As the lights went out to start the race, Dailly made another of his lightning starts and led Hunter into Paddock Hill, not for the first time of the day. Jones and May held station behind, however behind this leading quartet it was proving to be frenetic with the cars 3 and 4 abreast heading up Hailwood Hill and through Druids. More of the same continued throughout the first lap, however an unfortunate coming together between Gordon Macmillan and Mark Skeats as they batted together through Surtees, ended with them both heading into the gravel at McLaren. Due to both cars being stranded the incident brought out red flags and drivers were instructed to re-take their grid positions for a restart.

At the restart Dailly made yet another brilliant start to secure the lead through Paddock Hill Bend, however Hunter seemed to bog down a bit, giving Jones and a fast starting Matt Parkes a chance to gain an advantage. Ian Jones managed to get his nose in front of Hunter, but Owen had enough pace to keep Matt at bay. Matt himself was also under pressure from Paul Hinson. As the cars headed through Surtees on this first lap, Hunter was still pushing hard to find a way past Jones, and as they headed onto the pit straight he managed to squeeze his car to the preferred inside line. As the pair of them headed toward Paddock Hill Bend their cars were door handle to door handle and neither of the drivers was giving an inch. Both of them showed maximum respect and commitment however, and because he was on the inside line at the entry to the corner, Owen managed to hang Ian Jones out wide to take back 2nd place.

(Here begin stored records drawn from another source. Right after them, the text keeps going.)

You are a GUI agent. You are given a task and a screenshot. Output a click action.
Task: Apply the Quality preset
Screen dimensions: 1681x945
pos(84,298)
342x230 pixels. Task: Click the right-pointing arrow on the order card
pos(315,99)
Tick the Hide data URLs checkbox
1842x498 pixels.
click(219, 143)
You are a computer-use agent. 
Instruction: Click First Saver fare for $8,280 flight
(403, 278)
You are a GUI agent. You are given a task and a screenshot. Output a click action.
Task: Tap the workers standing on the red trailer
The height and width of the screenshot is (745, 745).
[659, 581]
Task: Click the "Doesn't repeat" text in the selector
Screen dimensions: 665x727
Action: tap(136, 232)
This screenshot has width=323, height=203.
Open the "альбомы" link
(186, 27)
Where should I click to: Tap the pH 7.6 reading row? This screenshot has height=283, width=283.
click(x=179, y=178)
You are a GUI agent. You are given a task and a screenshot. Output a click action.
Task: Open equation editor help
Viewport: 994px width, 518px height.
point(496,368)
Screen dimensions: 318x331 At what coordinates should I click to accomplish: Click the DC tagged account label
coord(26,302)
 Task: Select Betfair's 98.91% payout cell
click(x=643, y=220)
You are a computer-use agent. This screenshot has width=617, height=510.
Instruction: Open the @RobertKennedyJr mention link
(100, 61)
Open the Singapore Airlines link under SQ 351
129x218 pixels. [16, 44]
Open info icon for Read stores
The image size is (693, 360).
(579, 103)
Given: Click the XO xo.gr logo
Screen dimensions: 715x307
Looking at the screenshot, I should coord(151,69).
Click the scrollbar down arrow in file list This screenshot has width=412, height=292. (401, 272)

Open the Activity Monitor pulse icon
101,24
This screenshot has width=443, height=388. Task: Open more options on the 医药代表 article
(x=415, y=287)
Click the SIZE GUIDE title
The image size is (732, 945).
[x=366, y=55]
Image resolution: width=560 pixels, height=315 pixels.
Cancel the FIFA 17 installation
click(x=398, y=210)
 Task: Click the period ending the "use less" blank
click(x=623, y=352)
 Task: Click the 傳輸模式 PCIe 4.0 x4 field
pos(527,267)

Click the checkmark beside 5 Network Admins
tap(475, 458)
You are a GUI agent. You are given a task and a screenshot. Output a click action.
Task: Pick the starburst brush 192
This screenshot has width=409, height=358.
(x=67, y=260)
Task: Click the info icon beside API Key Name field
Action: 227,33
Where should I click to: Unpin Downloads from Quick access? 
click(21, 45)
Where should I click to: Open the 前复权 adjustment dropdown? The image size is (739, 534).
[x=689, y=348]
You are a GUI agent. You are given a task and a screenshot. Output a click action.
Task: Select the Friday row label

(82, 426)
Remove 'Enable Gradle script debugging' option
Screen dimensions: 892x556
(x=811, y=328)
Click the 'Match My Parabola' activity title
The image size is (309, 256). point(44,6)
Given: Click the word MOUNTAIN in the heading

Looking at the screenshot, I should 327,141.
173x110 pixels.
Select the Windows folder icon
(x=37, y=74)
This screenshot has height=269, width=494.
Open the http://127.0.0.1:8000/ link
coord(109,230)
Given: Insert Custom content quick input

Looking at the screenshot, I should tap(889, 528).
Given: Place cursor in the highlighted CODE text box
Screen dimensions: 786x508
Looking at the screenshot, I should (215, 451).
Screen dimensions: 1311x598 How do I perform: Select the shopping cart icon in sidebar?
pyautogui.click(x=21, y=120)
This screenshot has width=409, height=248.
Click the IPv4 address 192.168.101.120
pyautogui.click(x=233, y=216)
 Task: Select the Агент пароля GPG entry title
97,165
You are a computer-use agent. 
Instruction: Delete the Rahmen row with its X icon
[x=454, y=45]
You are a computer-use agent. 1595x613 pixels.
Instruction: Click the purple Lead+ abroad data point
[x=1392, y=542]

For the next few laps most of the top 10 runners held position, with the only real change being Matt Parkes managing a brave pass on Paul Hinson for 4th. Behind the leading pack however, the racing was as close and exciting to watch as it always is through BMW Compact Cup meetings. David May was worth the watching at this point as he had just about broken the tow between himself Keith Towers and Liam McGill, and hadn’t given up on catching Paul Hinson and Matt Parkes who were ahead of him. Wayne Flint has also now found some pace in his car, and along with Chris Hack and the impressive young newcomer Mikey Doble, they were having a great battle as the laps ticked by.

As the race headed towards the final laps, Dailly had stretched his lead at the front to almost 5 seconds, maybe helped by the fact that Hunter was constantly having to fend off passing attempts from Ian Jones, and in doing so they were slowing each other down a little in the process. Behind the leading trio, as Paul Hinson and Matt Parkes seemed to get baulked a little when passing back markers, and this gave a hard pushing David May enough of an opportunity to eventually make passes on both of them to put himself up into 4th place at the end. After their almost race long fight, Matt Parkes also managed to re-pass Paul Hinson to take a well deserved 5th. Liam McGill had also continued to fend off Keith Towers to round off what was a very impressive first weekend in the Championship.

Race 2 Top 10:











With only a 3 week break until our next meeting at Snetterton, it’s once again very clear that we’re going to enjoy yet another top class season of racing in the Nankang Tyre BMW Compact Cup Championship.